Ma la Lega, fino al consiglio federale di martedì prossimo, tratta e non annuncia scelte definitive. Maroni deve mettere d'accordo le sue anime interne. Se da una parte la base milanese si è dichiarata possibilista (forse anche per l'ipotesi tangibile di mettere le mani sullo scranno più alto Pirellone), Zaia e Tosi sono più restii a dare via libera all'alleanza con il Pdl. Gli aut aut del Cavaliere («O con noi o cascano le giunte di Piemonte e Veneto») sono stati vissuti come tentativi di «forzare la mano» non necessari.
E poi ci sono gli ormai mitici «umori della base» del Carroccio. I dati di Radio Padania dicono che solo il 24 per cento dell'elettorato leghista sarebbe favorevole all'alleanza con il Pdl se Berlusconi facesse il premier. Ma con il ticket Alfano-Tosi o la carta Tremonti l'impasse sarebbe superata. Ieri Matteo Salvini, ospite di Radio anch'io, ha lasciato intendere che l'ultimo ostacolo è Berlusconi candidato premier. «Con lui difficilmente si parlerebbe di ticket sui farmaci, di cose concrete, ma di Berlusconi e di giustizia o di quanto va in tv lui o Monti».
In più il Pdl è pronto a sposare il «diktat» lumbard sulla distribuzione territoriale delle tasse.

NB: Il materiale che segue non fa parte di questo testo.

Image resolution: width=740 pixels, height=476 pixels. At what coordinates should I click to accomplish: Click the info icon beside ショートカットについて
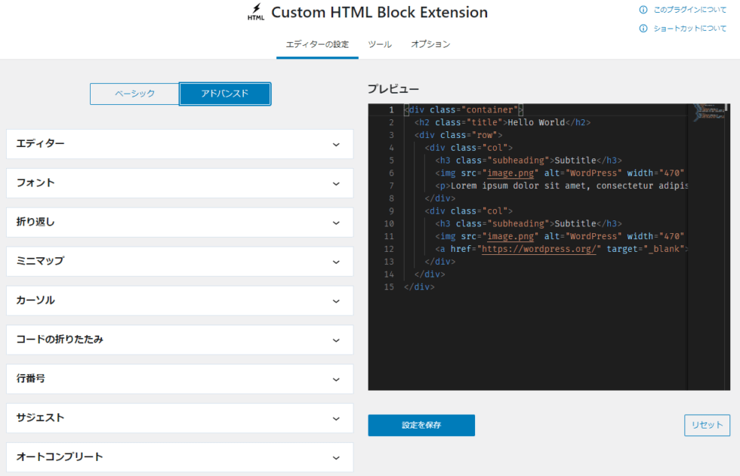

Non più tutto a Roma e quindi i fondi rispediti nelle diverse Regioni, ma il 75% delle risorse drenate attraverso le imposte che restano direttamente nelle casse degli enti locali. In sintesi le Regioni, escluse le materie a legislazione statale (difesa, sicurezza e scuola), avrebbero massima discrezionalità. Anche, o soprattutto, nel settore della sanità.